-- start of Records for processing --
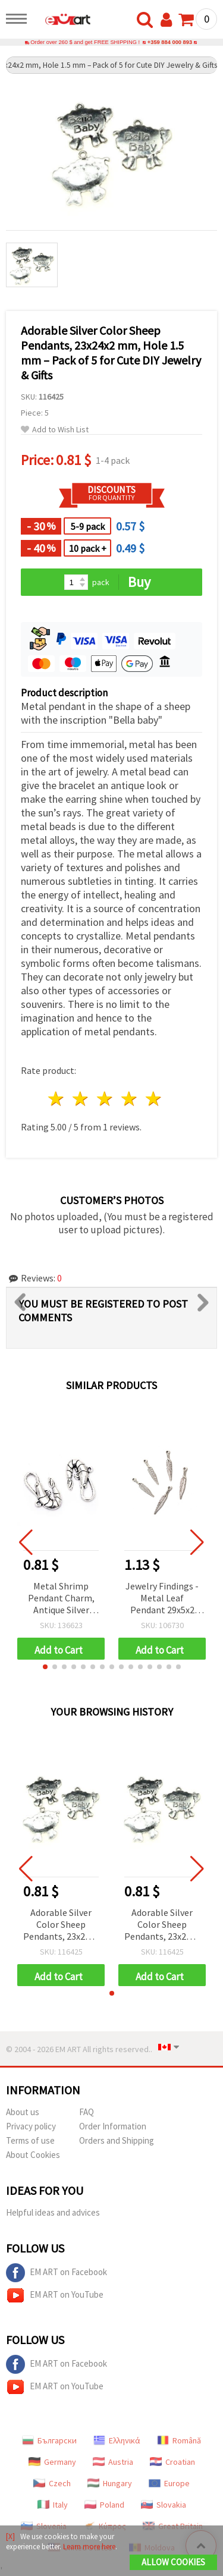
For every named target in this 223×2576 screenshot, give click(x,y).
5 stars (154, 1098)
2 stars (81, 1098)
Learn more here (89, 2547)
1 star (57, 1098)
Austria (113, 2461)
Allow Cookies (173, 2562)
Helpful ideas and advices (53, 2212)
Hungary (109, 2483)
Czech (52, 2483)
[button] (45, 1666)
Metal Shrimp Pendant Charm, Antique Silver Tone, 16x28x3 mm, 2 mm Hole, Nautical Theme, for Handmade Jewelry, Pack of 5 (61, 1598)
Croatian (172, 2461)
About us (22, 2112)
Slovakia (163, 2504)
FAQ (86, 2112)
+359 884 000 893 (169, 42)
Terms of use (30, 2140)
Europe (169, 2483)
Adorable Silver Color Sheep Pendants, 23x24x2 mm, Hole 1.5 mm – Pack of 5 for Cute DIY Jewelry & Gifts (61, 1925)
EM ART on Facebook (56, 2272)
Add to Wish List (55, 429)
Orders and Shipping (116, 2140)
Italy (52, 2504)
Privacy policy (31, 2126)
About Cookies (33, 2154)
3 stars (105, 1098)
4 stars (129, 1098)
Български (49, 2440)
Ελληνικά (116, 2440)
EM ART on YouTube (54, 2295)
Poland (104, 2504)
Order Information (112, 2126)
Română (179, 2440)
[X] (10, 2536)
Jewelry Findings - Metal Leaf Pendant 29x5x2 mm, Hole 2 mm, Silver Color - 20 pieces (162, 1598)
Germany (52, 2461)
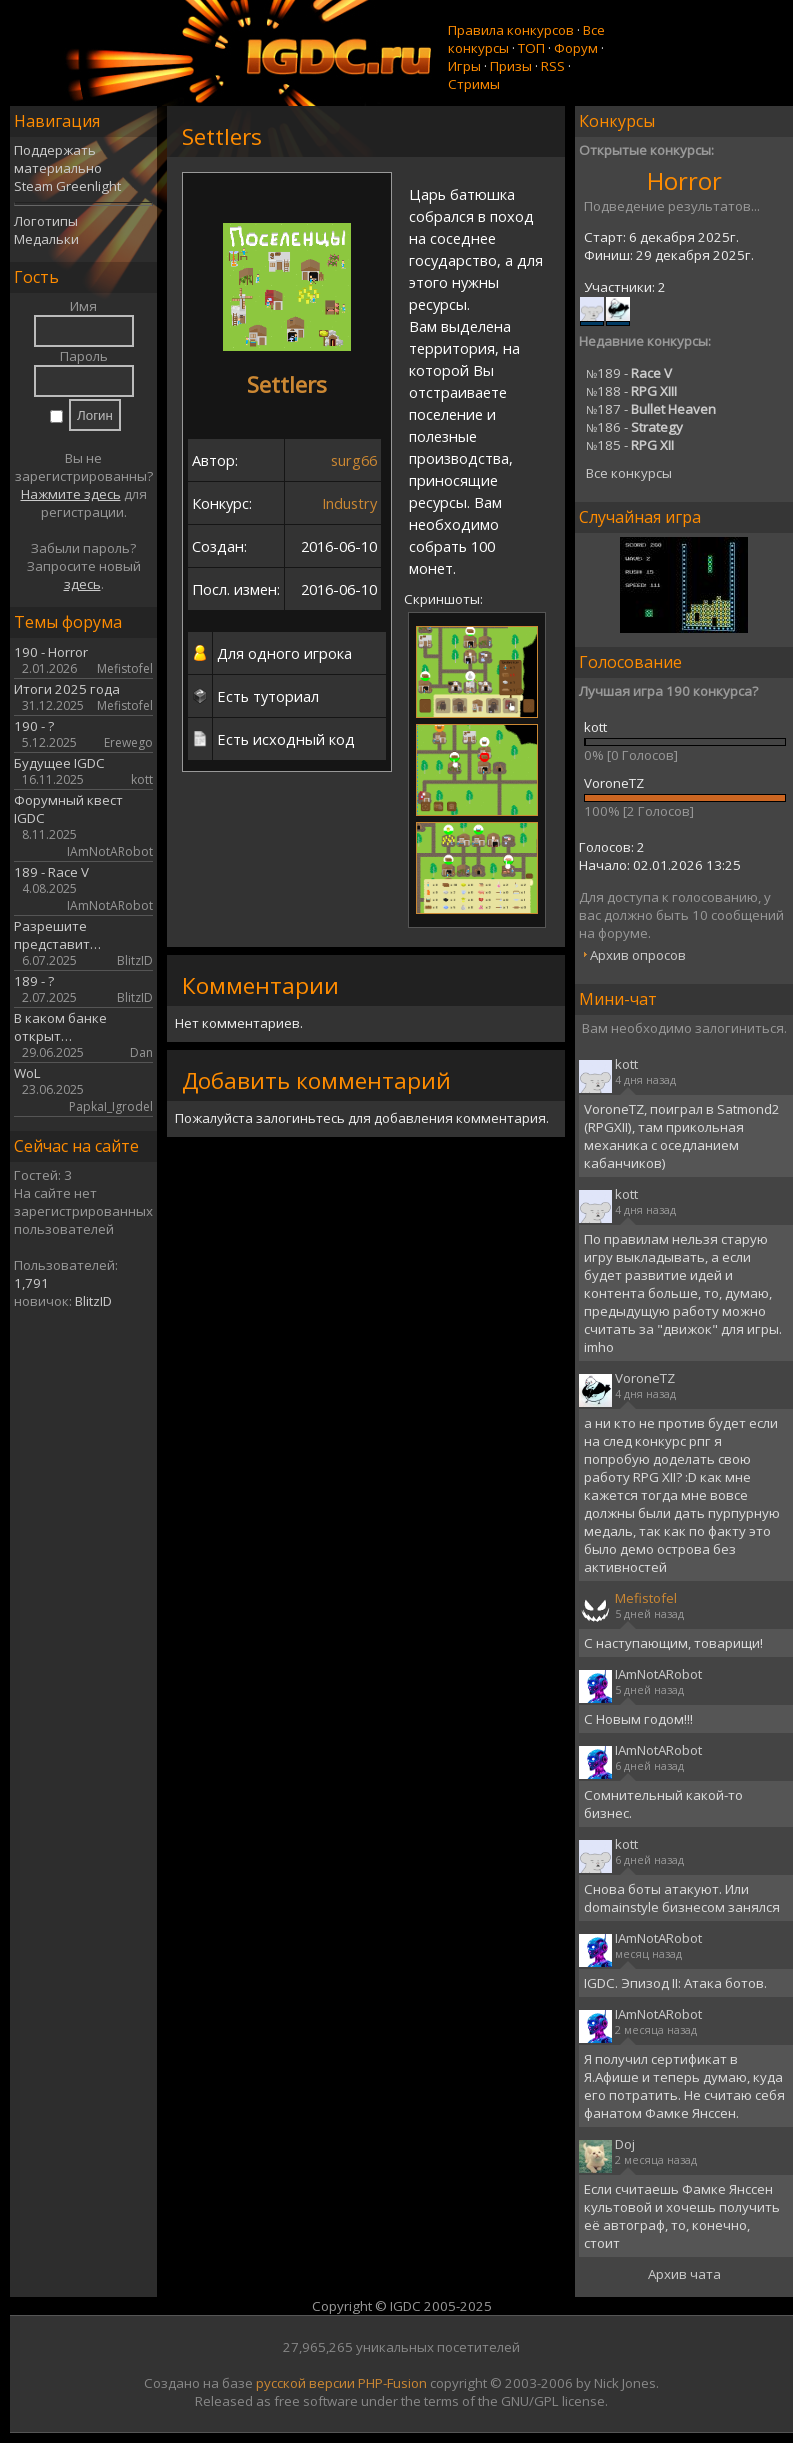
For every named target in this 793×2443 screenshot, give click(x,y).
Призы (511, 66)
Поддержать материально (58, 159)
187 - (651, 409)
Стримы (474, 84)
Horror (684, 180)
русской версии (305, 2383)
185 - (630, 445)
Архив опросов (638, 955)
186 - (634, 427)
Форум (576, 48)
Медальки (46, 239)
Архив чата (684, 2274)
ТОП (531, 48)
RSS (553, 66)
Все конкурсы (629, 473)
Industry (349, 503)
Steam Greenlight (67, 186)
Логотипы (46, 221)
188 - (631, 391)
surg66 (354, 460)
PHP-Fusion (392, 2383)
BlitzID (93, 1301)
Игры (464, 66)
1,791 (31, 1283)
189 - (629, 373)
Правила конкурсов (511, 30)
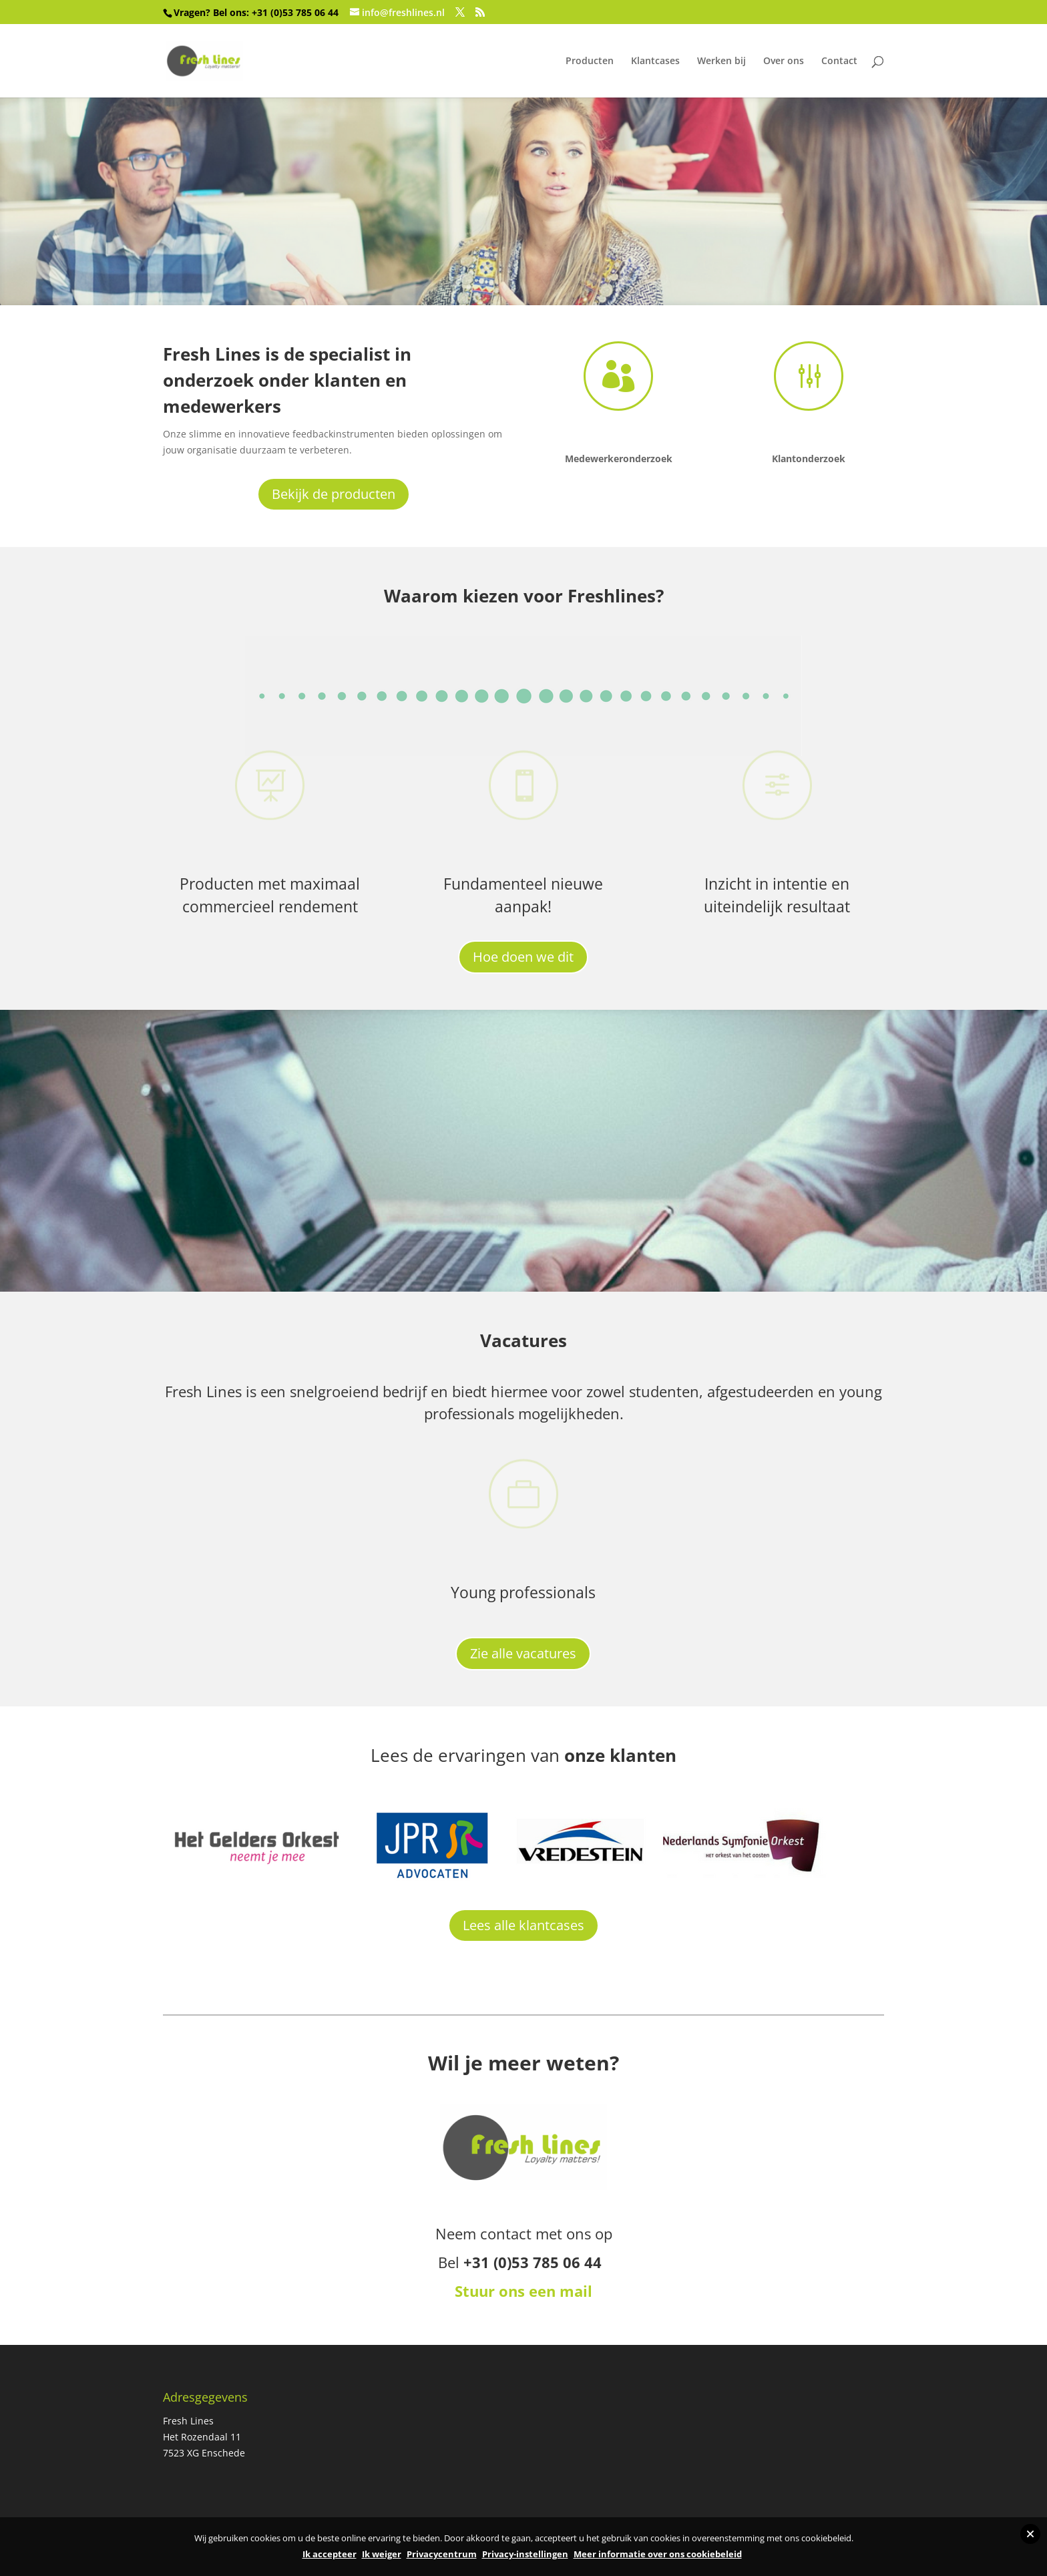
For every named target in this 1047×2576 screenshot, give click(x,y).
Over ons (783, 61)
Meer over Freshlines (215, 1263)
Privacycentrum (442, 2554)
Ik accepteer (329, 2554)
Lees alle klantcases (523, 1925)
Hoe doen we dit (523, 957)
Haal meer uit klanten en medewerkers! (435, 162)
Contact (839, 61)
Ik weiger (381, 2554)
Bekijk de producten (333, 494)
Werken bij (721, 61)
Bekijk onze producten (219, 261)
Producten (590, 61)
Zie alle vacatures (523, 1653)
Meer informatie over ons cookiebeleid (658, 2554)
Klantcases (655, 61)
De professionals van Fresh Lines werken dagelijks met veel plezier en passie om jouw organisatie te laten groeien (518, 1113)
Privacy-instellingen (525, 2554)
-- end of Records for processing --
■ **Given request**: Copy all of the entries above word for word, leaving out the pictures.

■ **Task solution**:
For every named target in this 223×2576 screenshot, give click(x,y).
5 stars (154, 1098)
2 stars (81, 1098)
Learn more here (89, 2547)
1 star (57, 1098)
Austria (113, 2461)
Allow Cookies (173, 2562)
Helpful ideas and advices (53, 2212)
Hungary (109, 2483)
Czech (52, 2483)
[button] (45, 1666)
Metal Shrimp Pendant Charm, Antique Silver Tone, 16x28x3 mm, 2 mm Hole, Nautical Theme, for Handmade Jewelry, Pack of 5 (61, 1598)
Croatian (172, 2461)
About us (22, 2112)
Slovakia (163, 2504)
FAQ (86, 2112)
+359 884 000 893 (169, 42)
Terms of use (30, 2140)
Europe (169, 2483)
Adorable Silver Color Sheep Pendants, 23x24x2 mm, Hole 1.5 mm – Pack of 5 for Cute DIY Jewelry & Gifts (61, 1925)
EM ART on Facebook (56, 2272)
Add to Wish List (55, 429)
Orders and Shipping (116, 2140)
Italy (52, 2504)
Privacy policy (31, 2126)
About Cookies (33, 2154)
3 stars (105, 1098)
4 stars (129, 1098)
Български (49, 2440)
Ελληνικά (116, 2440)
EM ART on YouTube (54, 2295)
Poland (104, 2504)
Order Information (112, 2126)
Română (179, 2440)
[X] (10, 2536)
Jewelry Findings - Metal Leaf Pendant 29x5x2 mm, Hole 2 mm, Silver Color - 20 pieces (162, 1598)
Germany (52, 2461)
For every named target in this 793×2443 screenshot, give click(x,y).
Призы (511, 66)
Поддержать материально (58, 159)
187 - (651, 409)
Стримы (474, 84)
Horror (684, 180)
русской версии (305, 2383)
185 - (630, 445)
Архив опросов (638, 955)
186 - (634, 427)
Форум (576, 48)
Медальки (46, 239)
Архив чата (684, 2274)
ТОП (531, 48)
RSS (553, 66)
Все конкурсы (629, 473)
Industry (349, 503)
Steam Greenlight (67, 186)
Логотипы (46, 221)
188 - (631, 391)
surg66 (354, 460)
PHP-Fusion (392, 2383)
BlitzID (93, 1301)
Игры (464, 66)
1,791 (31, 1283)
189 - (629, 373)
Правила конкурсов (511, 30)
For every named target in this 1047×2576 screenshot, give click(x,y).
Over ons (783, 61)
Meer over Freshlines (215, 1263)
Privacycentrum (442, 2554)
Ik accepteer (329, 2554)
Lees alle klantcases (523, 1925)
Hoe doen we dit (523, 957)
Haal meer uit klanten en medewerkers! (435, 162)
Contact (839, 61)
Ik weiger (381, 2554)
Bekijk de producten (333, 494)
Werken bij (721, 61)
Bekijk onze producten (219, 261)
Producten (590, 61)
Zie alle vacatures (523, 1653)
Meer informatie over ons cookiebeleid (658, 2554)
Klantcases (655, 61)
De professionals van Fresh Lines werken dagelijks met veel plezier en passie om jouw organisatie te laten groeien (518, 1113)
Privacy-instellingen (525, 2554)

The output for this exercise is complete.